In un’intervista Massimo Recalcati (Presidente dell’Associazione di Psicanalisi ALI) in una intervista approfondisce così, il concetto di desiderio e il perché della sua dissoluzione nella società: “Il discorso del capitalista esprime l’idea che la salvezza dell’essere umano, la possibilità di risolvere il dolore di esistere, è data dall’oggetto; per salvarci dobbiamo appropriarci di oggetti, salvo poi verificare che nessuno di essi basta a dare la felicità. Il desiderio ha una sua natura inconscia, non è qualcosa che io posseggo, ma qualcosa che mi possiede, come nella dimensione cristiana della vocazione. Il desiderio non è capriccio che coincide con la libertà di fare quello che si vuole. Esso implica una responsabilità non solo rispetto al nostro desiderio, ma anche rispetto al desiderio dell’altro, dunque un legame sociale. E’ desiderio quando siamo di fronte ad una scelta in cui va della nostra esistenza. Il desiderio si educa in un modo molto semplice, con la testimonianza. La testimonianza è un sapere che incarna un desiderio.”.

Aldo Bonomi, Presidente dell’AASTER associazione che si occupa delle dinamiche sociali ed economiche dello sviluppo territoriale, così esprime una sua concreta proposta per superare questa crisi culturale: “Sotto la pelle dello Stato possiamo scorgere tre grandi comportamenti collettivi: il rancore, la cura e l’operosità. Se uno non ha più desiderio sarà dominato dalla paura, dall’incertezza, e finirà per chiudersi rancorosamente in se stesso. Per fortuna però in questa società c’è ancora una solida comunità di cura, cioè tutte quelle iniziative che hanno nel DNA il senso dell’inclusione, il non profit, l’impresa sociale, il volontariato.”. Solamente una nuova alleanza tra l’economia competitiva (imprese piccole, medie e grandi) e chi produce bene sociale (volontariato, impresa sociale e non profit) potrà ridare al paese un desiderio capace di costruzione.”.

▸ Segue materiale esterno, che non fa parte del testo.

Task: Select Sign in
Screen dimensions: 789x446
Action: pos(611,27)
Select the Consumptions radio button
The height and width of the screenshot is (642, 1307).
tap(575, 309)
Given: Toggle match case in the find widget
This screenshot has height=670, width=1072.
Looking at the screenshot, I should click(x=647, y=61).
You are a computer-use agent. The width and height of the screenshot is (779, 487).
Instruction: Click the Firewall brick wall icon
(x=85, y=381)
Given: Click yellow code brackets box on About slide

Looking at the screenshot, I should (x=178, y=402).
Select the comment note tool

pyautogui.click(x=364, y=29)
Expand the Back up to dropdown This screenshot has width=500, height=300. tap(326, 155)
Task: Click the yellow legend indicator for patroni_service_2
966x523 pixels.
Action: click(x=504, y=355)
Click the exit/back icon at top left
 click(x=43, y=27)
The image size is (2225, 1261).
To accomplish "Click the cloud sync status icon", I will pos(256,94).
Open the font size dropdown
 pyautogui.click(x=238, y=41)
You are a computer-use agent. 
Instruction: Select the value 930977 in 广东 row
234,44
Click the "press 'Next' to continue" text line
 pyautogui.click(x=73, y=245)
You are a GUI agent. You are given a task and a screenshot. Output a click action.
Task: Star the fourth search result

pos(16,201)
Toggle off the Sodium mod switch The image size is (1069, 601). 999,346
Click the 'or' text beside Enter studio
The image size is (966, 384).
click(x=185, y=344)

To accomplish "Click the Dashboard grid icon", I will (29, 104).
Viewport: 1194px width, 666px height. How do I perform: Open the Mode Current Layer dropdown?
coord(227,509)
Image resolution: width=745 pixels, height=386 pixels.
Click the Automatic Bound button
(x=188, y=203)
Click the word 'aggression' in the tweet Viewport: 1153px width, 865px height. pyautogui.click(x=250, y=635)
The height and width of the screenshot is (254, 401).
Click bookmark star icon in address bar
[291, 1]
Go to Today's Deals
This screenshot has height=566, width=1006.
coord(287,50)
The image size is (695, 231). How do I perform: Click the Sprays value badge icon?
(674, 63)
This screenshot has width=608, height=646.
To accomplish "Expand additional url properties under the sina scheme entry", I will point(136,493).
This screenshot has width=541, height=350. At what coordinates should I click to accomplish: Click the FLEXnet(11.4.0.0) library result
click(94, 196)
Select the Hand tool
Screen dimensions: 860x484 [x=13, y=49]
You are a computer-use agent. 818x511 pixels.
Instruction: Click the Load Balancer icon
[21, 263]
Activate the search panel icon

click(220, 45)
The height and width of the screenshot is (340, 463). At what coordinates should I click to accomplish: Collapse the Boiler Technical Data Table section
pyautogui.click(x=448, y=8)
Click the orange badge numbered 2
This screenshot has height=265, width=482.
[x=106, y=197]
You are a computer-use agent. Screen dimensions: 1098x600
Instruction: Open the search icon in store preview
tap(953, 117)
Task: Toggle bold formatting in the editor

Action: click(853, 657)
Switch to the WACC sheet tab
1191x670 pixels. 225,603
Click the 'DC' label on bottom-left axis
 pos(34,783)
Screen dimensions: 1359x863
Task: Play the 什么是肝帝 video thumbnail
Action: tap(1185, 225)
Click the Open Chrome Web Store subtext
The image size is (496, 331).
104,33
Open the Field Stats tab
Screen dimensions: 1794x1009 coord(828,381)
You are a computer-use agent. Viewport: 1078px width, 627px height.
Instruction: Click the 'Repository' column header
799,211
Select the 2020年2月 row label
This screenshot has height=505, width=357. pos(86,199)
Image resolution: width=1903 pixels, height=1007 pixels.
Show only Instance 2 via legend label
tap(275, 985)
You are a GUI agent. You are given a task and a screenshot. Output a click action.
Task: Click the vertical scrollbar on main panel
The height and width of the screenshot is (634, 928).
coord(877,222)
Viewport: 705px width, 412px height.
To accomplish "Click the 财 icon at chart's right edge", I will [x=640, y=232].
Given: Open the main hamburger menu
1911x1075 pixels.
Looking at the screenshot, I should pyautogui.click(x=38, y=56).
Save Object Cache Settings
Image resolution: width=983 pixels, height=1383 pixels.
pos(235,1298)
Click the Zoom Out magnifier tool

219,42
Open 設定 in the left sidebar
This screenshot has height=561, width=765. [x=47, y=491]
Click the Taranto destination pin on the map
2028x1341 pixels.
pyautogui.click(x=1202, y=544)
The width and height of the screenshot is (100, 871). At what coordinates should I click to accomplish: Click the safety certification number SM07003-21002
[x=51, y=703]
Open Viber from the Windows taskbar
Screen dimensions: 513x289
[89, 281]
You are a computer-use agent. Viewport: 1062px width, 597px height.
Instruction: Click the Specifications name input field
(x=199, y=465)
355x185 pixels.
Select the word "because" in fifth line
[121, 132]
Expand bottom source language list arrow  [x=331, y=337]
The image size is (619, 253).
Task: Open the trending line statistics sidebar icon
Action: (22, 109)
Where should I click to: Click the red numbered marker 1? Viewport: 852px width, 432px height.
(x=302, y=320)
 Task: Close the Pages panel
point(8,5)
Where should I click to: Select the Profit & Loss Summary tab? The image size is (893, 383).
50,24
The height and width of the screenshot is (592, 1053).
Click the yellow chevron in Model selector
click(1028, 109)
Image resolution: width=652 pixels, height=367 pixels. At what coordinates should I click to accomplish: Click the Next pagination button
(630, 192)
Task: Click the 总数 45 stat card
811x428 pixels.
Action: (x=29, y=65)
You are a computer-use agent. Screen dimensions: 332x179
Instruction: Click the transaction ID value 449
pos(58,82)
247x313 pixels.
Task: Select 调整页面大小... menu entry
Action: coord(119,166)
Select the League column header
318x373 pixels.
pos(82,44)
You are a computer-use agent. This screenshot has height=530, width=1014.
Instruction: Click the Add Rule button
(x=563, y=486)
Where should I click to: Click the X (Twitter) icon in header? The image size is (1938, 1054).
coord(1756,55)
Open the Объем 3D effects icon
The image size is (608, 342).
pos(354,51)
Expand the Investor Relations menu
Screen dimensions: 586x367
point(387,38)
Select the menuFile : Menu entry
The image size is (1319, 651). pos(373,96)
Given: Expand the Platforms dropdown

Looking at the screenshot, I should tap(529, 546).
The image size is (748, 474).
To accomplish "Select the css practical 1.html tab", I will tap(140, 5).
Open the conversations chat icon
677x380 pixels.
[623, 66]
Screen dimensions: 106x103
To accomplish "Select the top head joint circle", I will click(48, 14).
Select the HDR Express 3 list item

Tale alleanza è già oggi attuabile facendo leva sul mondo del volontariato che non solo svolge una fondamentale opera di raccordo nelle comunità, ma continua a garantire servizi essenziali in questo nostro tempo di crisi. Un mondo che rappresenta il 26,2% degli Italiani (uno su quattro) di cui il 33% nella sanità. Ho letto con molto interesse e ottimismo il documento di De Rita e le diverse interviste nelle quali mi riconosco totalmente e che rappresentano le preoccupazioni e le speranze sociali, culturali ed economiche che da anni denunciamo su queste pagine.